Where a line of the records holds the string "screenshot", copy that line.
Segment Open
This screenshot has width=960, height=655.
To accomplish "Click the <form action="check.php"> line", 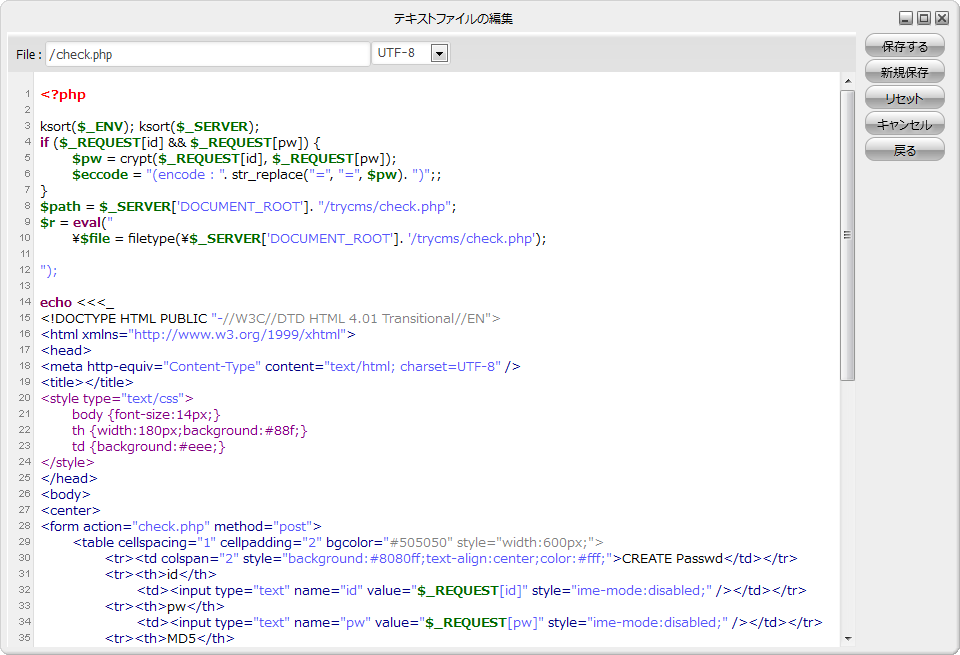I will [x=180, y=526].
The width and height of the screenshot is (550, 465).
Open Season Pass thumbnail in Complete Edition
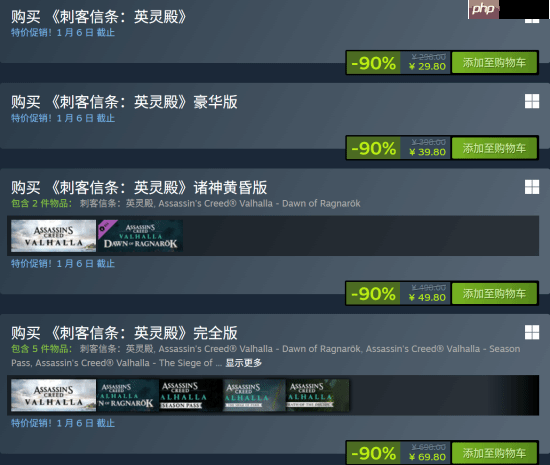point(191,395)
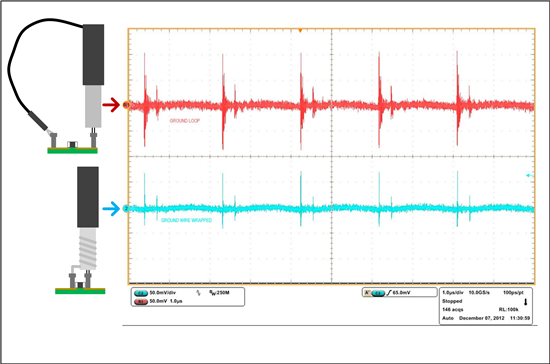Click the red R1 reference badge in readout
550x364 pixels.
(x=141, y=301)
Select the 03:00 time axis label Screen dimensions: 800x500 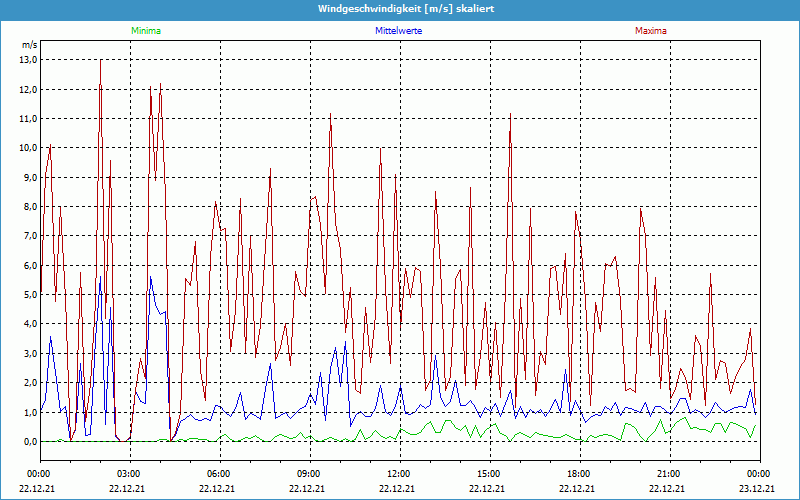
Segment Closed
RESULT OF THE TASK »
This screenshot has width=960, height=655.
The width and height of the screenshot is (550, 465).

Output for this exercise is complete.